Program BNI Peduli dalam mendukung pencegahan Covid-19, sudah dilakukan sejak beberapa bulan lalu.

Pada awal Maret 2020, BNI bersama beberapa BUMN lain telah mengirimkan sedikitnya 160.000 masker hingga ke Hong Kong dan beberapa kota di luar negeri untuk ditujukan kepada seluruh Pekerja Migran Indonesia (PMI) di negara-negara yang lebih dulu terpapar Covid-19.

Bahkan, BNI diketahui telah menjadi pionir dalam memanfaatkan teknologi drone untuk menyemprotkan disinfektan di 50 titik di daerah Jabodetabek. Dalam pengadaan alat pelindung diri, BNI menggerakan sekitar 30 mitra binaan di berbagai daerah.

“Belum lama ini, BNI mendistribusikan 50 ribu alat pelidung diri kepada tim medis di 182 rumah sakit rujukan di seluruh Indonesia dilengkapi hand sanitizer, donasi bagi petugas medis, serta donasi dukungan anak sekolah,” ujar Dirut BNI, Herry Sidharta.
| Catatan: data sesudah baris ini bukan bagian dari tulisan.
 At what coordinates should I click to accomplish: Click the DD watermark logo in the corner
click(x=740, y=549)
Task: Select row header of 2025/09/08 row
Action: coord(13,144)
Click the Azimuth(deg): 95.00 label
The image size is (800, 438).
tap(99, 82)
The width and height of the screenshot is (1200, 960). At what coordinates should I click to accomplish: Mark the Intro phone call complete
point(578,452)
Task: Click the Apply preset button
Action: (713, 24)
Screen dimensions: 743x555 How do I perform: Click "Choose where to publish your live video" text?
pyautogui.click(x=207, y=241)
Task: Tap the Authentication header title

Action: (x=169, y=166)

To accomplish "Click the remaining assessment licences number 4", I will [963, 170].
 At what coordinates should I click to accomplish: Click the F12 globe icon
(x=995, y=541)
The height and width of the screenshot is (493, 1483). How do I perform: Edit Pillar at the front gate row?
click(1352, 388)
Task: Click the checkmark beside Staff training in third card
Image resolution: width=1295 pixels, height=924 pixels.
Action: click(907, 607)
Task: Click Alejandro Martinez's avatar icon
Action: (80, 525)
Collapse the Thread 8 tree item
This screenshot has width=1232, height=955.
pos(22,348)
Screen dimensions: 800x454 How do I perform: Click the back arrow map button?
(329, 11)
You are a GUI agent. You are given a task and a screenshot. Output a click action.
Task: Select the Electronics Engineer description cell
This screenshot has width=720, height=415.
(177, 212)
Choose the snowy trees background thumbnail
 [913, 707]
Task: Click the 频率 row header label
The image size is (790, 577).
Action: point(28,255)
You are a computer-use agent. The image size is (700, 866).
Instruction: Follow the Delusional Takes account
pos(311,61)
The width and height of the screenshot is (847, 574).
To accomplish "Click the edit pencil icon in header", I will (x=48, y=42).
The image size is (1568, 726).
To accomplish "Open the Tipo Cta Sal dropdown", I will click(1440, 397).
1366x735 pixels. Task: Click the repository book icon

Kepedulian BNI juga ditandai dengan menyalurkan bantuan alat medis kepada rumah sakit, seperti ambulance, mesin diagnosa swab test PCR, ventilator, dan alat rapid test.

Ditambah dengan bantuan sembako untuk warga kurang mampu, anak yatim, yayasan dan panti asuhan, kelompok masyarakat tertentu.

Selain itu, BNI Hi-Movers juga turut peduli terhadap orang – orang yang terdampak Pandemi Covid – 19, dengan berdonasi massal.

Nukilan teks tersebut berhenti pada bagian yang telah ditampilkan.